[[ EXCERPTED TEXT, beginning ]]

Although I only found partial support of my hypothesis, it is possible that the welfare state still matters in societies where the government took strong actions in response to the Pandemic. Many of the countries in this sample had just experienced their outbreak in late April and the government had only just responded. Therefore, the publics did not have time to react or determine the effectiveness of the response. This could be a source of bias in the model. Moreover, it is likely that risk perceptions among the public are part of the cause of government's responses. Where risk perceptions are lower, government response may be more nonchalant, as policymakers have strong incentives to follow public opinion. However, in the case of a pandemic, this reaction is costly to human lives. Earlier government intervention inevitably leads to short-term risk perception heightening. Unemployment surged and small businesses risked bankruptcy, parents were mostly forced into homeschooling or caring for their children, and people experienced a high degree of social isolation as a result of lock down measures. But, if my model here is reasonably accurate, it means that governments should intervene in pandemics no matter what. Even if the public do not want it, the long term reductions to risk will outweigh the short term negative public response.

As discussed at the outset, risk perceptions are a negative psychological load in individual's lives and might lead to irrational or fear-based actions. Of course some sense of risk is necessary to motivate healthy individual and public choices, but when it is too great or extends for too long the impact on well-being is detrimental. Some research suggests that disasters have scarring effects on individual risk perceptions, so that they are more likely to perceive risk in the future, again increasing their likelihood for negative affect and potential for reduced societal well-being (see discussion in Brown et al. 2018). This suggests early interventions are particularly important for longer term well-being in both strong and weak welfare states, it boils down to whether prevention of the disturbance of government imposed restrictions outweighs the scarring effect of mass unattended human burials in the long run – I am doubtful. This suggests careful consideration of not only short term, but also long term feedback effects of risk perceptions along with public opinion and policymaking (as discussed in Breznau 2017).

This study complements others finding non-material welfare benefits to stronger welfare states. For example, social scientists found that fear of crime is lower among individuals living where social security replacement rates are higher (Hummelsheim et al. 2011). One researcher demonstrated that subjective well-being is predicted by unemployment benefit generosity, suggesting that insurance provides peace of mind as much as income replacement (Sjöberg 2010). Based on psychological research I infer that individuals with higher risk perceptions measured as concern for themselves, families and friends experience negative well-being. As such, this study suggests that the welfare state could have large impacts on individual well-being in case of societal-level shocks or states of emergency. Building a strong welfare state has spillover effects by making societies better prepared for both the economic and psychological impacts of future pandemics.

No potential conflict of interest was reported by the author(s).

Nate Breznau holds a PhD in Sociology from the Bremen International Graduate School of Social Sciences, has done extensive research on public opinion and individual attitudes as they relate to politics, social welfare and inequality and works on issues of social policy in both sociology and political science. He previously held postdoctoral positions at the University of Bremen and University of Mannheim, and was the recipient of a Wikimedia Freies Wissen Fellowship to promote open science and a German Science Foundation grant to study the ‘Reciprocal Relationship of Public Opinion and Social Policy’.

[[ EXCERPTED TEXT, end ]]

**TASKS FOR THIS EXERCISE**
1. Please reproduce the passage of the welfare state excerpt from "Nate Breznau holds" up to and including "and Social Policy’.".
2. Condense the paragraph of the welfare state excerpt that begins "This study complements others" into a short list of its main points.

[[ INFORMATION, beginning ]]

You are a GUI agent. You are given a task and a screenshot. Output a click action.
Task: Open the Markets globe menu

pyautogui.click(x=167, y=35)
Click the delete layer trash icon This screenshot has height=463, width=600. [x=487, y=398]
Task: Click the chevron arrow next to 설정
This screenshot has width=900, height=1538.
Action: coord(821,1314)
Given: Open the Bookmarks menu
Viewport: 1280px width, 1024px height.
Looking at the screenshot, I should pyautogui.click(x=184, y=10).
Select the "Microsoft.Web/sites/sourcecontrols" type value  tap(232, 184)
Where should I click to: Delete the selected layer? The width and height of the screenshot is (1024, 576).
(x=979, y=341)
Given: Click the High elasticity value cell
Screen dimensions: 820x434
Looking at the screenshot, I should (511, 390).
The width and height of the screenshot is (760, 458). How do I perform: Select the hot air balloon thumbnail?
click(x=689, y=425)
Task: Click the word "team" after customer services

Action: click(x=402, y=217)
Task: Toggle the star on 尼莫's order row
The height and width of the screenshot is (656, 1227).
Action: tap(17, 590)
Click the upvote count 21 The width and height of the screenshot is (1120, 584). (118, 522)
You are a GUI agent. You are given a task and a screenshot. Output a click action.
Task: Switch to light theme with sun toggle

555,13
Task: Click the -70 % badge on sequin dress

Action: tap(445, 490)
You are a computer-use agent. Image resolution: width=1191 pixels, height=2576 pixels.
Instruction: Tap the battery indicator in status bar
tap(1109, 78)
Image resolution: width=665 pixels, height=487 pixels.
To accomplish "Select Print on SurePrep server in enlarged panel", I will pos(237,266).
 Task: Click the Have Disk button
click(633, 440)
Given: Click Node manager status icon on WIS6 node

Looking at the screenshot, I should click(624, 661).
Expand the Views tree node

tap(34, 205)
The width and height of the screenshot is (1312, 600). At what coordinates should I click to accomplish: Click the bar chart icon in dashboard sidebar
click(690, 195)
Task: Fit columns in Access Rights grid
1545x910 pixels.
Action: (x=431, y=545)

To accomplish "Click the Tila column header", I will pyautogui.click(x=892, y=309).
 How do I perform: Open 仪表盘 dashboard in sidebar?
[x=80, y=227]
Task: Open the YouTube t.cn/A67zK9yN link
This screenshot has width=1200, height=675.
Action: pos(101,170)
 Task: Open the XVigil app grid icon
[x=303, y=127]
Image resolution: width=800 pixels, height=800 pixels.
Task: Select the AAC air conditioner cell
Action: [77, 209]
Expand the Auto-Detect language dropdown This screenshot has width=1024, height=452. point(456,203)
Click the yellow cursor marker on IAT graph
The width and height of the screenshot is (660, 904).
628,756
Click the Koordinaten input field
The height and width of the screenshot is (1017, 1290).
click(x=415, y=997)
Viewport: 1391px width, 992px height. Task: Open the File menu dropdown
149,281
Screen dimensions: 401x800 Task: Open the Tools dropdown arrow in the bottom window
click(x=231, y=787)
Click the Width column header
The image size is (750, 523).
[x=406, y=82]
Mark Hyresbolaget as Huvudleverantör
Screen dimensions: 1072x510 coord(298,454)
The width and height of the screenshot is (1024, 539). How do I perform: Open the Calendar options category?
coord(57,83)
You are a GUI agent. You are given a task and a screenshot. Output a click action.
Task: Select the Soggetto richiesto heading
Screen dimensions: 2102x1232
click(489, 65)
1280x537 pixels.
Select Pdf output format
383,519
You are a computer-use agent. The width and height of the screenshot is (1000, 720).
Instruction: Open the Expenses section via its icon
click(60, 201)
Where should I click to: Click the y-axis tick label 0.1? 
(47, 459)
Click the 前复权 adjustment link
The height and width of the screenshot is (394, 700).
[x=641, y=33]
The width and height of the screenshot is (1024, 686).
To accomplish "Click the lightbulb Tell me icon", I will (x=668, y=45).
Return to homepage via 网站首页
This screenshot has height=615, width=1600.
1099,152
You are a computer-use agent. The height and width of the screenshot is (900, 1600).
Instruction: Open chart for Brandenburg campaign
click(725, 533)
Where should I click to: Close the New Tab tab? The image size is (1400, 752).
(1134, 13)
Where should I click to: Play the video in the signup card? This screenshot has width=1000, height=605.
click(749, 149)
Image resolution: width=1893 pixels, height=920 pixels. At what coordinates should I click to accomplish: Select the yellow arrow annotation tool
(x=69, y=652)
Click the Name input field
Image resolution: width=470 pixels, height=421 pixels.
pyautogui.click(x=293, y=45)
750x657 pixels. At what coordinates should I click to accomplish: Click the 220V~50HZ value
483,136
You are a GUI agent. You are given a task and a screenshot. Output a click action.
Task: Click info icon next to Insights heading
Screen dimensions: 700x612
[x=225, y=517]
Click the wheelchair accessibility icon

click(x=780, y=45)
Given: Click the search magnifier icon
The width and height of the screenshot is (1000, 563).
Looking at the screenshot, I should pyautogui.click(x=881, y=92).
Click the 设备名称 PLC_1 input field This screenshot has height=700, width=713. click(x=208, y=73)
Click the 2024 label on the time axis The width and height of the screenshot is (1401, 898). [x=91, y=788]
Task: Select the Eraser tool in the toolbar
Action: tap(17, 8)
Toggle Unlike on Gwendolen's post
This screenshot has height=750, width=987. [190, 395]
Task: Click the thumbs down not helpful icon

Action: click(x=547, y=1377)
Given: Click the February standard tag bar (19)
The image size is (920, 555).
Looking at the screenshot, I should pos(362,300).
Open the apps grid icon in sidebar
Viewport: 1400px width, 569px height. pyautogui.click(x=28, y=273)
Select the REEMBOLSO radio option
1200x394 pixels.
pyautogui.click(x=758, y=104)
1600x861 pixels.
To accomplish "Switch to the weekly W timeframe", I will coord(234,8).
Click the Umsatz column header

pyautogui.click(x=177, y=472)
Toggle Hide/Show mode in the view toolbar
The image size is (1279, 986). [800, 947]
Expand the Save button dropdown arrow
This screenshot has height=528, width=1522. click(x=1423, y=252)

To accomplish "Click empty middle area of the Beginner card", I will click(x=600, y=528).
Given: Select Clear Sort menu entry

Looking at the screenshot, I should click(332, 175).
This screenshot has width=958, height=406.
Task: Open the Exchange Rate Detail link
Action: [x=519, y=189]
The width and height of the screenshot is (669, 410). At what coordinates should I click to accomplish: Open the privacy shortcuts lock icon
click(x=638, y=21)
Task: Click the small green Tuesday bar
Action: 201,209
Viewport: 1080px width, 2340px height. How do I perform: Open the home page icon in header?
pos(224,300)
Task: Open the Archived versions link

[[ INFORMATION, end ]]

**SOLUTIONS IN ORDER**
1.
Nate Breznau holds a PhD in Sociology from the Bremen International Graduate School of Social Sciences, has done extensive research on public opinion and individual attitudes as they relate to politics, social welfare and inequality and works on issues of social policy in both sociology and political science. He previously held postdoctoral positions at the University of Bremen and University of Mannheim, and was the recipient of a Wikimedia Freies Wissen Fellowship to promote open science and a German Science Foundation grant to study the ‘Reciprocal Relationship of Public Opinion and Social Policy’.

2.
- The study adds to other research finding non-material benefits of stronger welfare states.
- Fear of crime is lower where social security replacement rates are higher (Hummelsheim et al. 2011).
- Unemployment benefit generosity predicts subjective well-being, suggesting insurance gives peace of mind as well as income replacement (Sjöberg 2010).
- Based on psychological research, the author infers that higher risk perceptions, measured as concern for oneself, family and friends, bring negative well-being.
- The welfare state could therefore strongly affect individual well-being during societal-level shocks or states of emergency.
- A strong welfare state has spillover effects, preparing societies for the economic and psychological impacts of future pandemics.